Philipp Sueltrop

'I like the challenge and unknown parts of the job...'

  • Philipp Sueltrop

PhD in Electrical and Electronic Engineering

Chief Technology Officer (CTO), Kea Aerospace

 

What led to you to co-found Kea Aerospace?

I love both engineering and exploration. Working in the aerospace field is a perfect combination of both, where you have to push the boundaries of what is known and currently possible.

What’s the best part about your work as a CTO?

I like the challenge and unknown parts of the job. We are doing something fairly new. No one has been commercially operating solar-powered stratospheric aircraft so far. Otherwise, I love the diversity of the job, from design work on a computer to manufacturing in a lab and flight testing outside.

Why did you decide to continue studies in New Zealand from Germany?

UC was also the only place in the world where I could work on rocket control systems in a non-military context. I also got a UC Doctoral Scholarship. I had to apply twice, which is a good lesson in not to give up if you get rejected the first time.

So how was studying your PhD at UC?

My PhD studies were really useful as my German degrees were a bit too theoretical – I had to work a lot besides my studies to gain the hands-on experience that is required in engineering. Most of my work-related experiences came from my work at the German Aerospace Center (DLR) and in my rocketry club in Germany. 

Studying at UC was far more practical than in Germany. I was working with UC Aerospace – a great team of postgraduates. 

Did you also get involved on campus?

I loved being part of the Canterbury University Tramping Club (CUTC) and was its club captain in 2016. It is a great club to meet likeminded people and to get out and see amazing places, for example in the Southern Alps. I am a keen trail runner and do the occasional orienteering/rogaining adventure or ultra races. I also love self-organised fast packing or running trips in the mountains.

I also enjoyed the UC Climbing Club with its mini bouldering gym and the great club trips.

Now that you’ve graduated and are working full-time with Kea, what is your next big project? 

We are developing a new unmanned high-altitude fixed-wing aircraft that will fly in the stratosphere at around 20km altitude, which, being fully solar powered, will operate for days or weeks per flight. With a wingspan of over 30m, it will likely be the largest unmanned aircraft designed in the Southern Hemisphere.
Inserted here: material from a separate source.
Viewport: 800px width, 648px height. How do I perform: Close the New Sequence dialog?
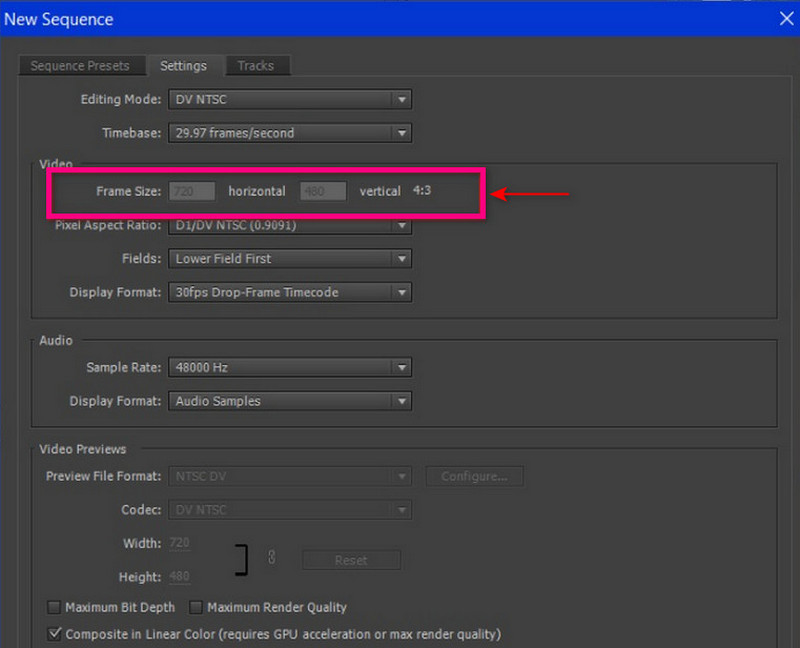[785, 18]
Right now, my job involves a bit of everything from the aircraft design and manufacturing to flight testing and regulatory work. Additionally there is of course more work on the business side of things.

How has UC supported your team?

We are getting amazing support from the Centre of Entrepreneurship (UCE) and their ThincLab advisory team. I would highly recommend UCE’s Summer Startup programme for students. I have not done it myself since I heard about it too late, but I wish I had. Especially for engineers this can be a great experience.

Any other advice for future aerospace engineers at UC?

Don’t just do your normal courses. You have to get your hands dirty. Find additional projects, and work with good teams.